◆ **Conjunto de tareas**:
a - ¿Puedes resumir en dos oraciones el hilo sobre hostapd y las redes 802.11n y 802.11g?
b - ¿Podrías retomar el hilo sobre hostapd y las redes 802.11n y 802.11g a partir de su última oración?

◆ **Extracto proporcionado**:
%%

# pregunta de novato. 802.11g 802.11n

## Juan Facundo

Amigos quiero preguntarles esto:

¿si tengo una placa de red configurada con hostapd en 802.11n, puede conectarse una máquina que tiene un placa inalámbrica 802.11g como máximo?

es decir ¿un red 802.11n, acepta conecciones 802.11g?Last edited by Juan Facundo on Tue Oct 18, 2011 9:31 pm; edited 1 time in total

----------

## agdg

Ten en cuenta de que son dos parámetros distintos. Si quieres activar g, debes de indicarlo con hw_mode=g; para activar n debes indicarlo con ieee80211n=1

Más información en: 

http://linuxwireless.org/en/users/Documentation/hostapd#Wireless_Interface

Aunque el extracto relevante es:

 *Quote:*   

> hw_mode needs to be something that all of your hardware supports. Setting this to 'g' is probably the most common setup, and also enables backwards compatability with 802.11b devices. Note, this is not where you enable 802.11n support, as 802.11n operates on top of 802.11a or 802.11g's functionality.

%%

◆ **Material**:

%%

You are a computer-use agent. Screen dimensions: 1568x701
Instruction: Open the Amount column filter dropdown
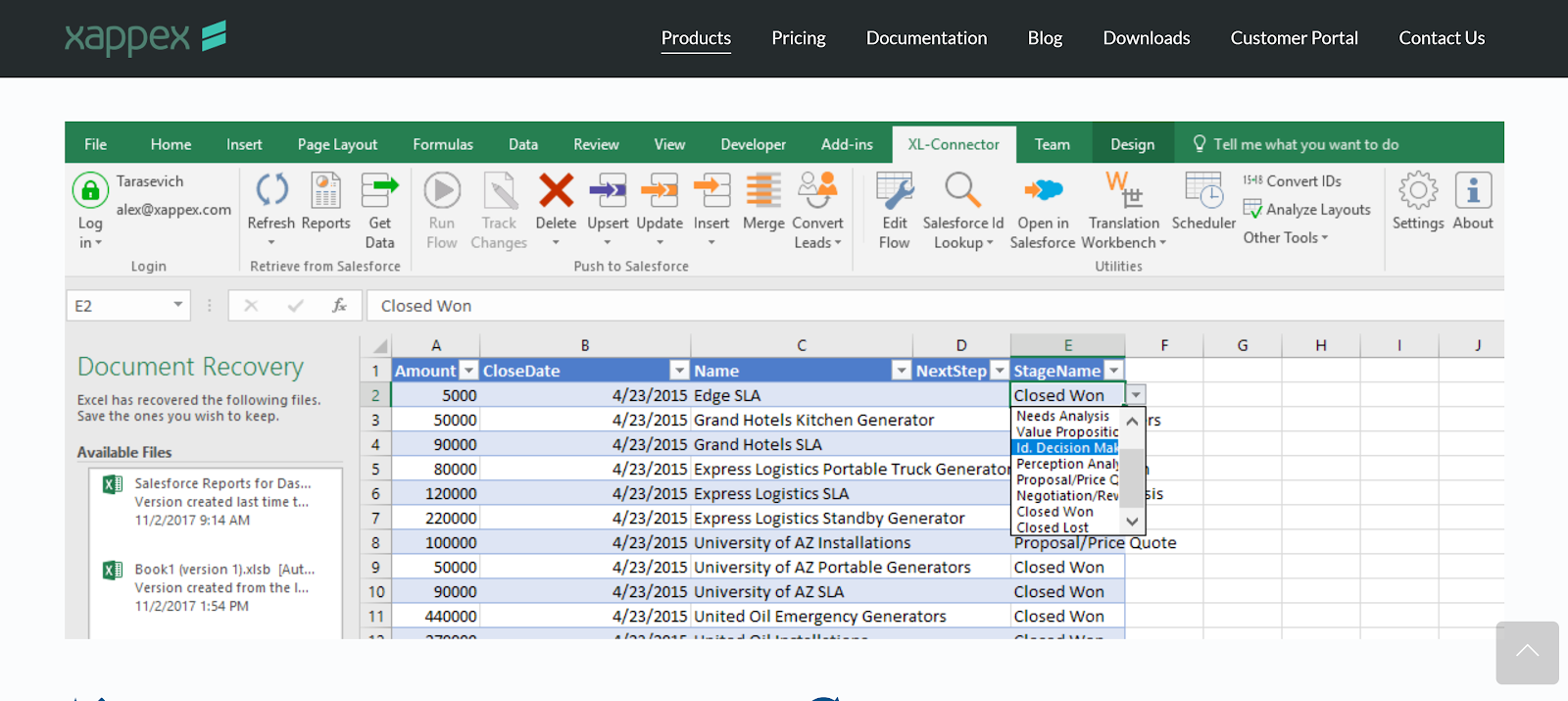coord(468,371)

%%

◆ **Problemas resueltos**:
a - Juan Facundo pregunta si una red configurada con hostapd en 802.11n acepta conexiones de una máquina cuya placa inalámbrica admite como máximo 802.11g. agdg responde que se trata de dos parámetros distintos, pues g se activa con hw_mode=g y n con ieee80211n=1, ya que 802.11n funciona sobre las capacidades de 802.11a o 802.11g.

b -
 

----------

## Juan Facundo

Ok, entiendo ahora que se configuran de dos modos distintos. Pero, puede ser ? o no?

disculpa, es que no tengo muy claro algunas cosas...

----------

## agdg

Si, puedes tener activo tanto el modo g como el n. Y cualquier dispositivo bgn podrá conectarse.

----------

## Juan Facundo

muchas gracias por tu pronta respuesta ...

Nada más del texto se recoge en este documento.